■ Your goal ■
Reproduce the lines below exactly, starting with the line that contains "You are a computer-use agent. 960x574 pixels." and going on through the last line. Leave the pictures out of your copy.

■ Material shown ■
┌──
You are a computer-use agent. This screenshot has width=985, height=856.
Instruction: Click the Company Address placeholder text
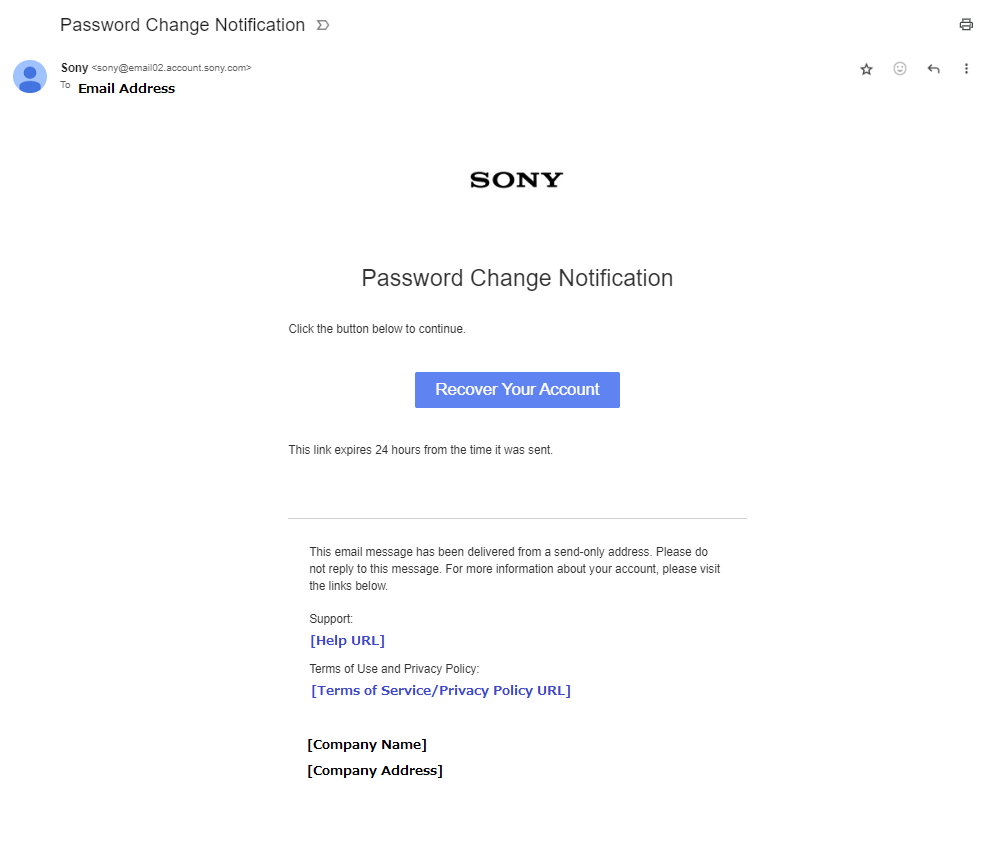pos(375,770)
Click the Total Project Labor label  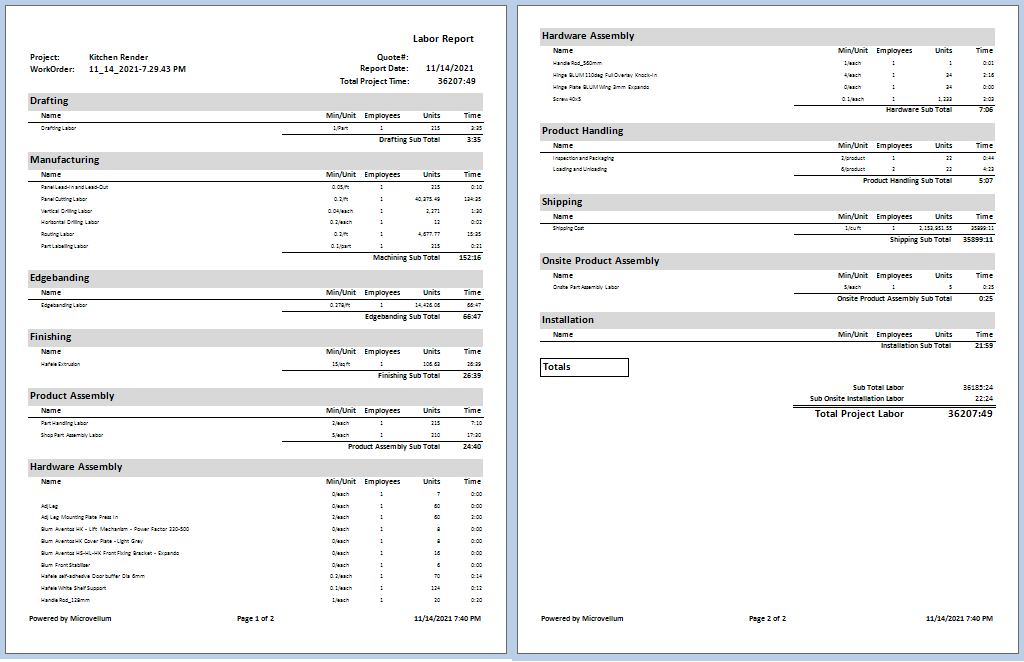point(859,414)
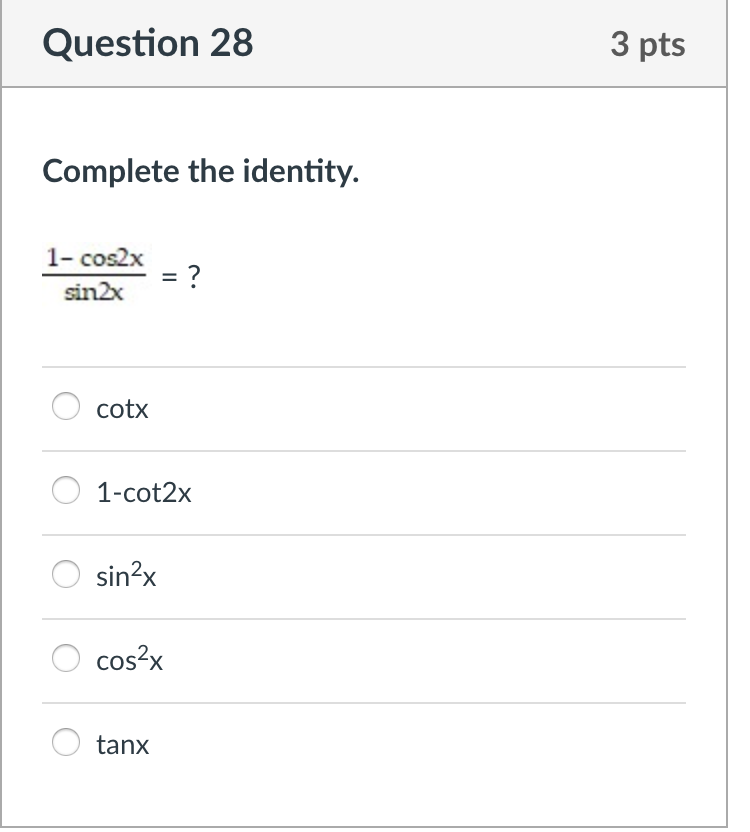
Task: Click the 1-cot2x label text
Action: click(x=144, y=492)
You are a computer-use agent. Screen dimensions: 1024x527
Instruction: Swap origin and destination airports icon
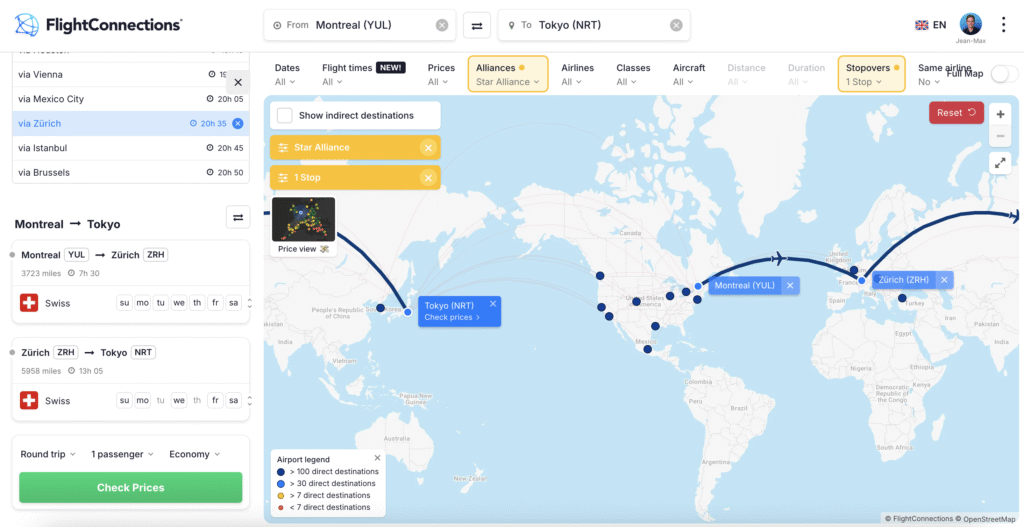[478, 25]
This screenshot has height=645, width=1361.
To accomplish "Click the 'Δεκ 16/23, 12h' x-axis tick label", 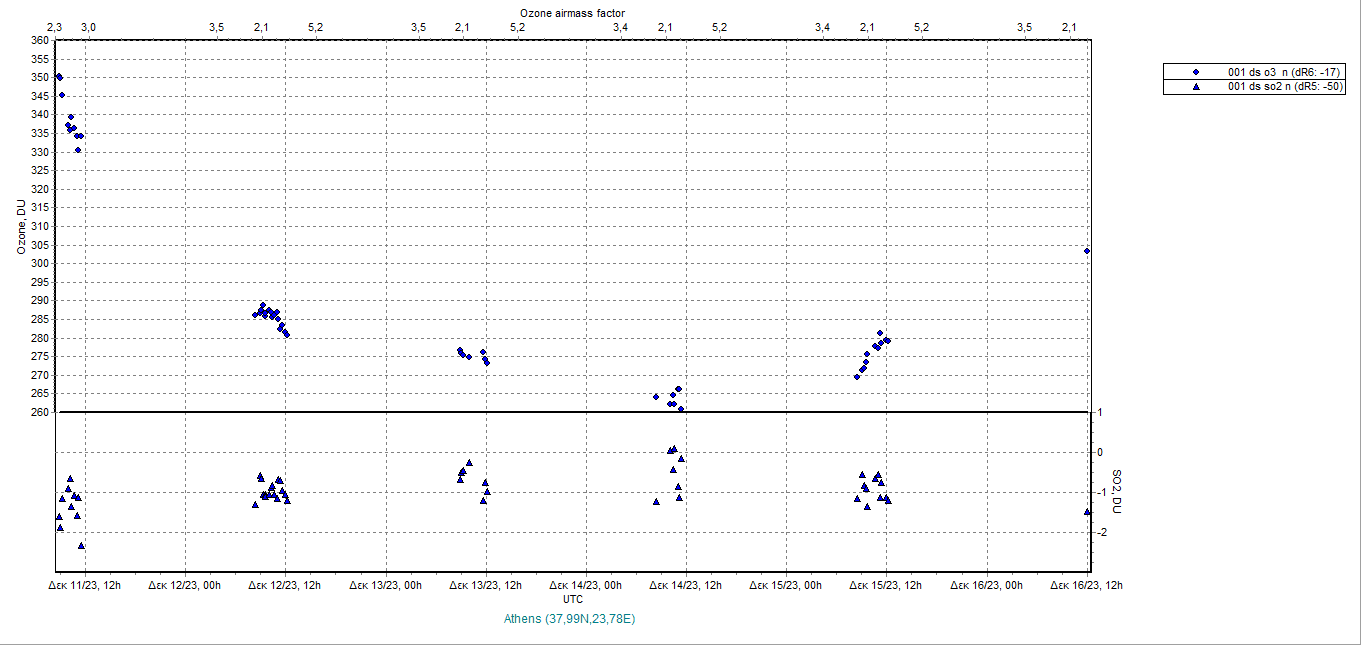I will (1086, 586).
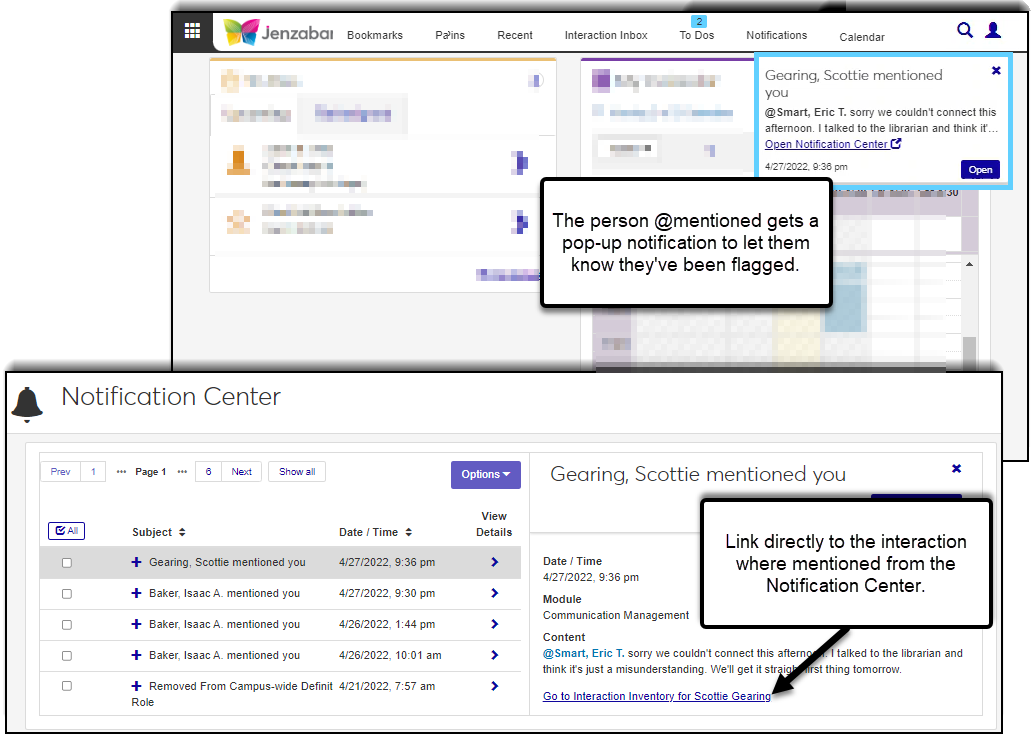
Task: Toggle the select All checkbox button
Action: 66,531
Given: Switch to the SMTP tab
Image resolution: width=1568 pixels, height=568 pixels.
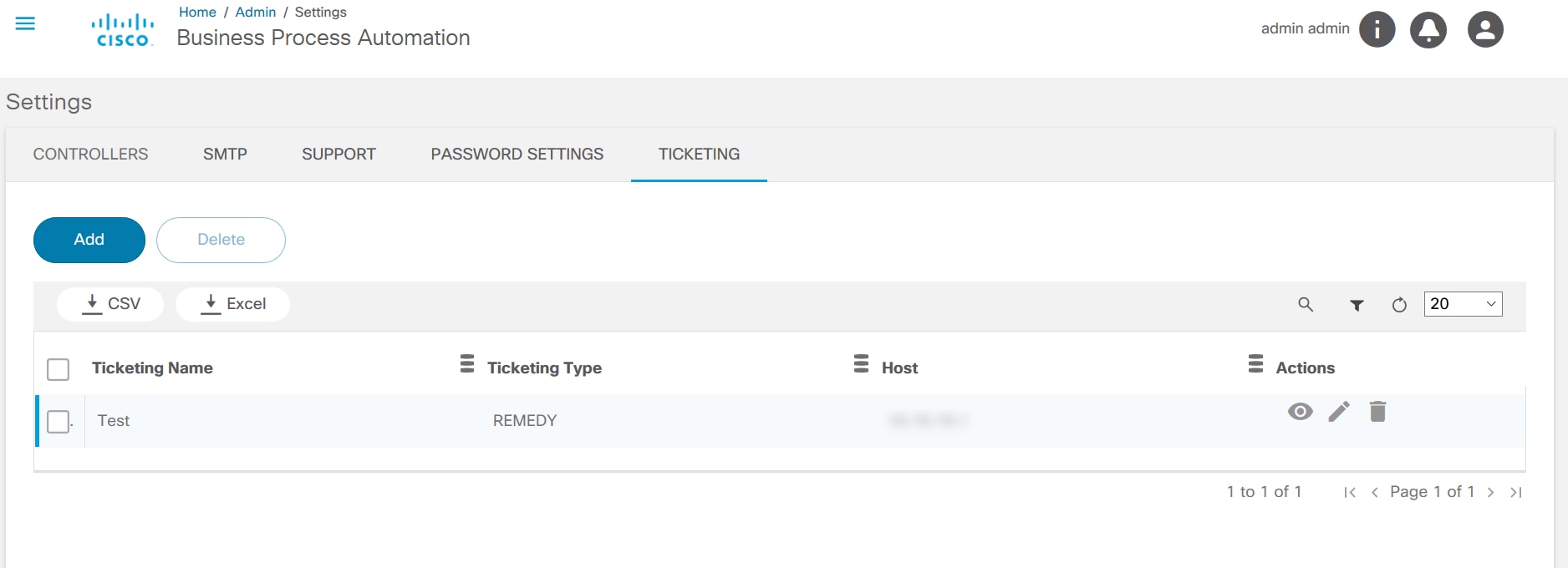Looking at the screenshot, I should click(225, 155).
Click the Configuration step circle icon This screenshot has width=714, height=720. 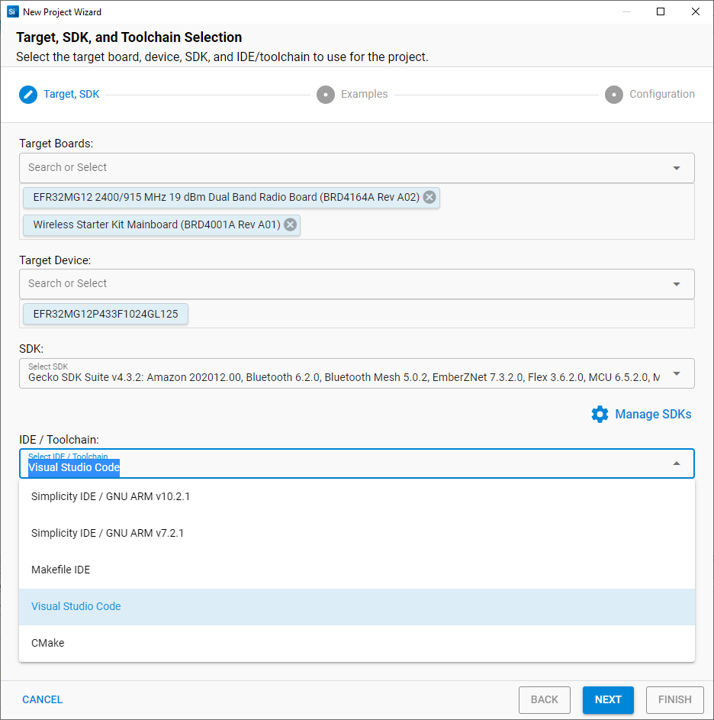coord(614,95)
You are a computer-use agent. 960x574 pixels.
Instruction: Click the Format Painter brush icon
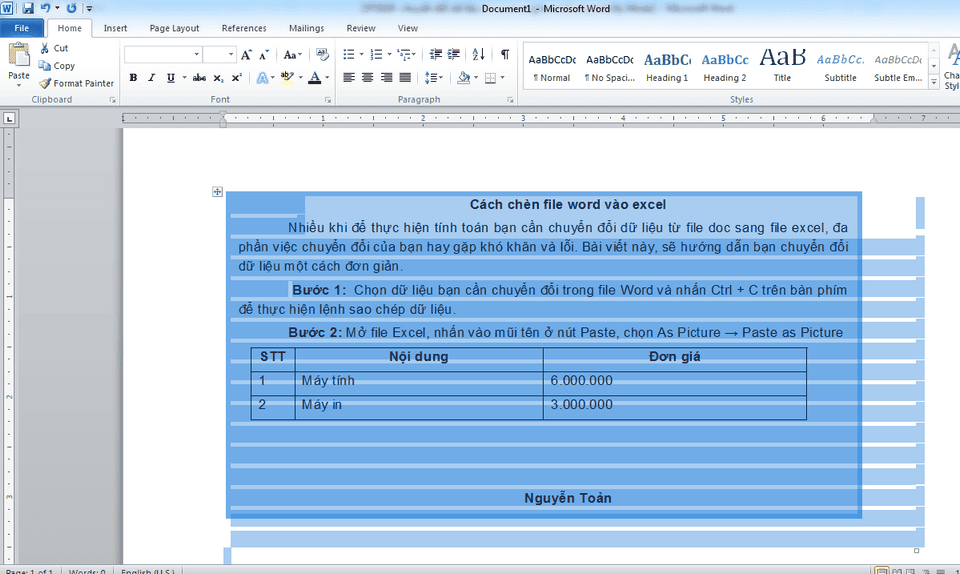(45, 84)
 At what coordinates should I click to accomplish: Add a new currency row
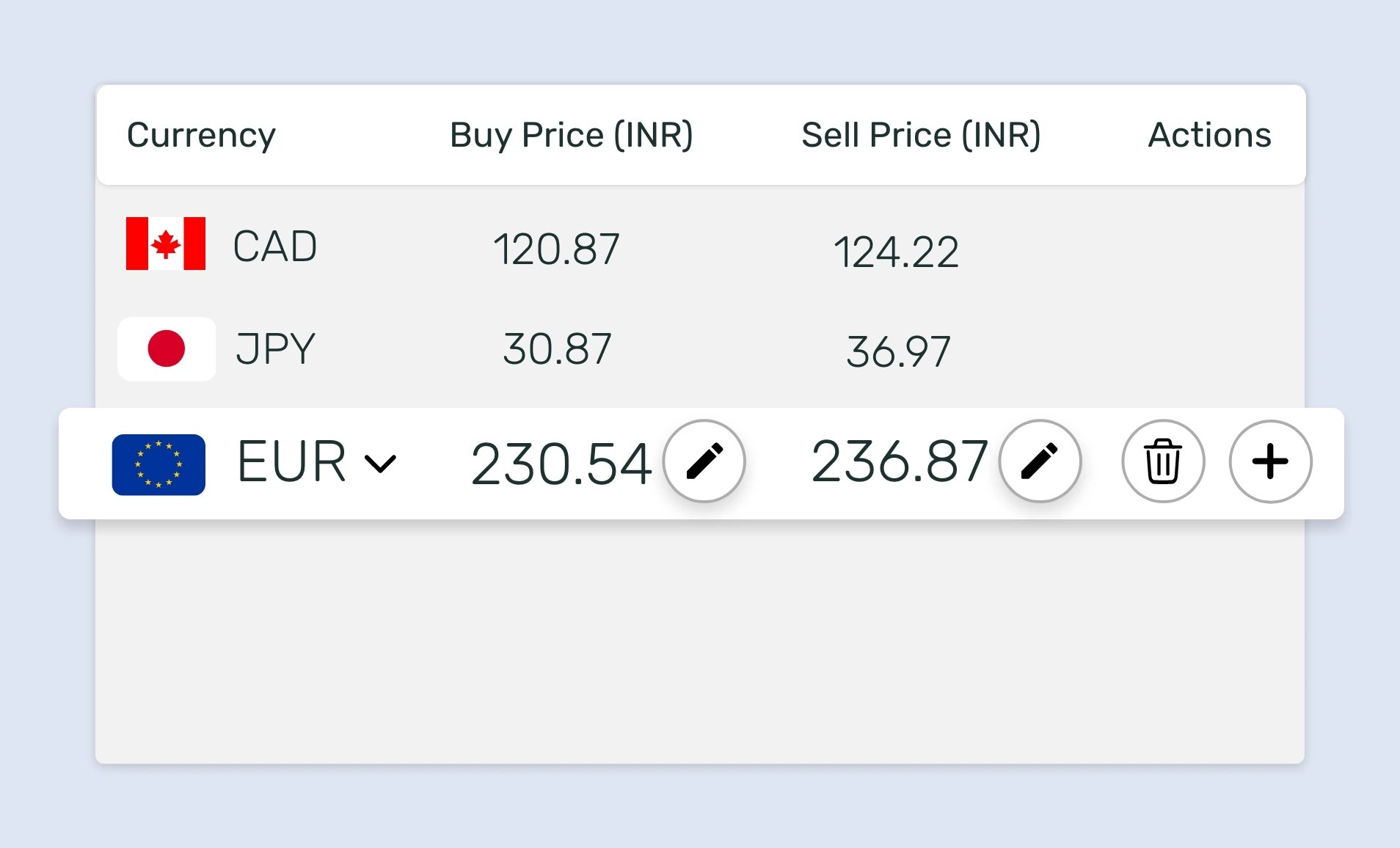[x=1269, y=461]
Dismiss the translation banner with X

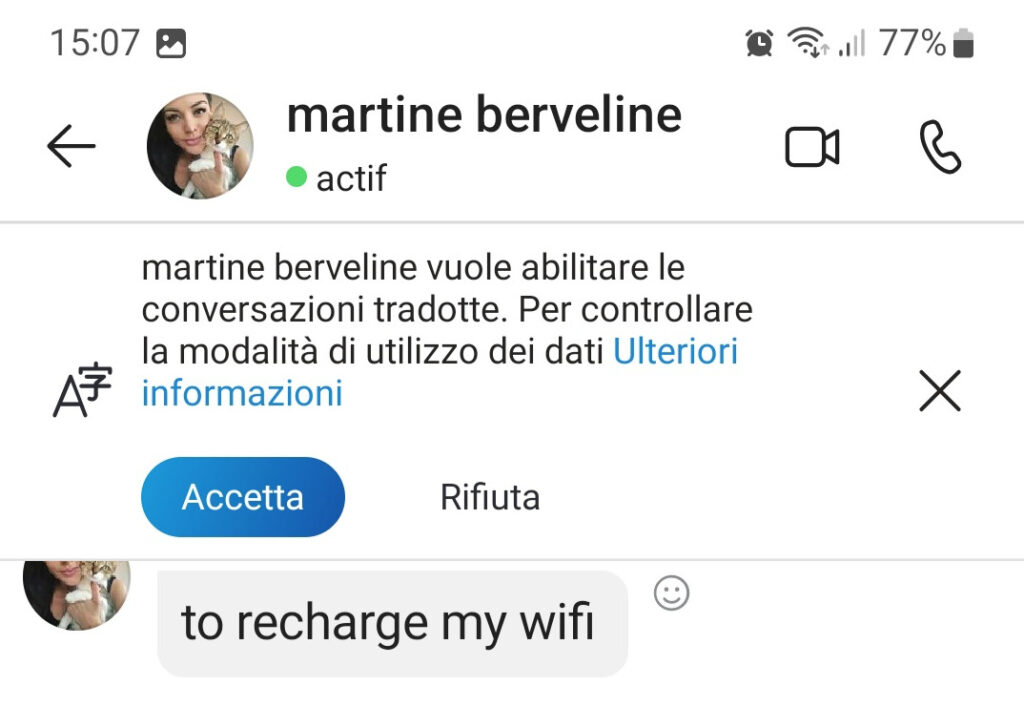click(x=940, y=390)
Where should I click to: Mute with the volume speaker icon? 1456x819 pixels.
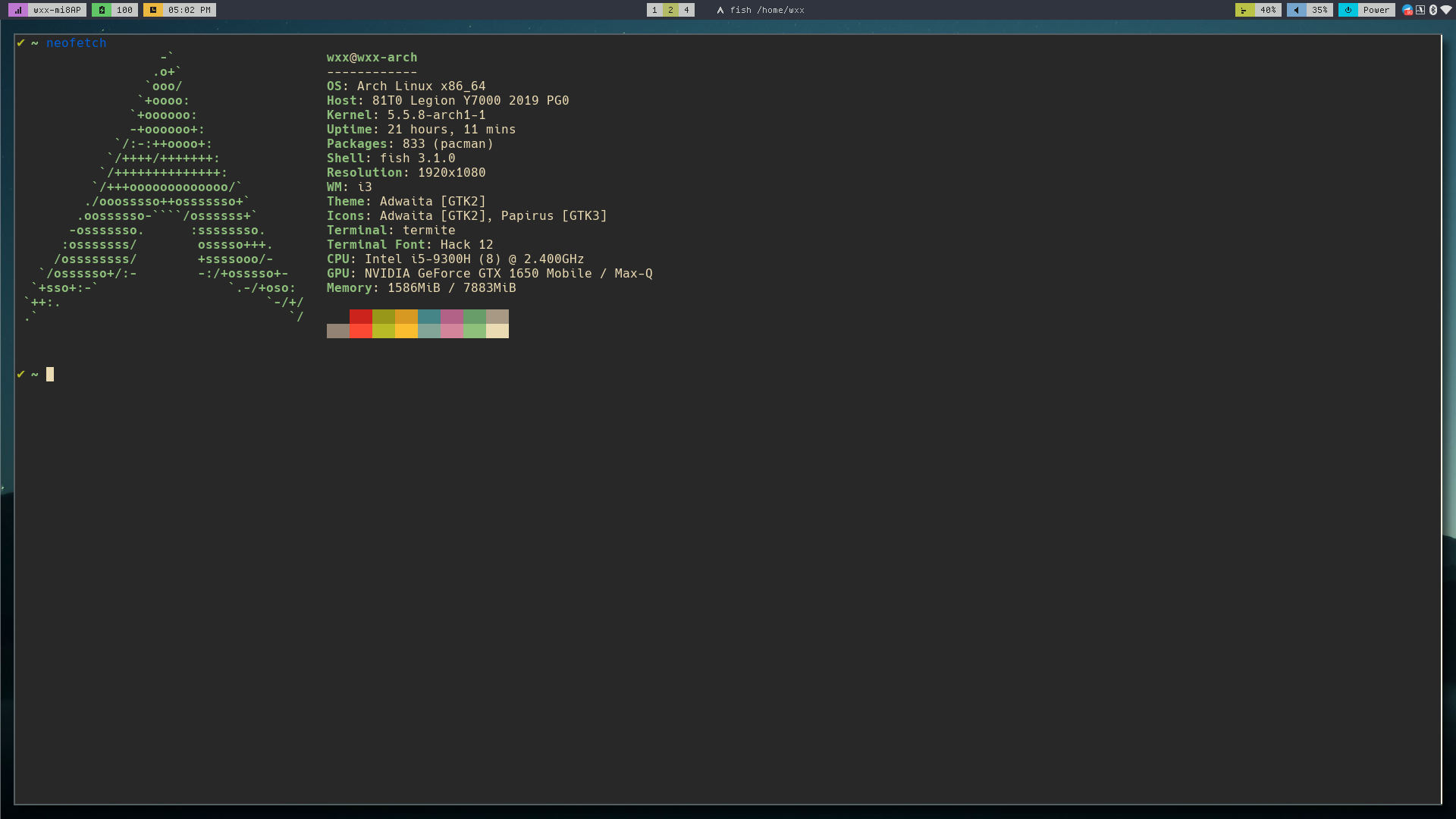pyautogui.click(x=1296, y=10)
└──
■ Expected answer ■
You are a computer-use agent. 960x574 pixels.
Instruction: Click the Format Painter brush icon
(45, 84)
 At what coordinates should I click to accomplish: Add a new currency row
[x=1269, y=461]
Dismiss the translation banner with X

click(x=940, y=390)
Where should I click to: Mute with the volume speaker icon? 1456x819 pixels.
pyautogui.click(x=1296, y=10)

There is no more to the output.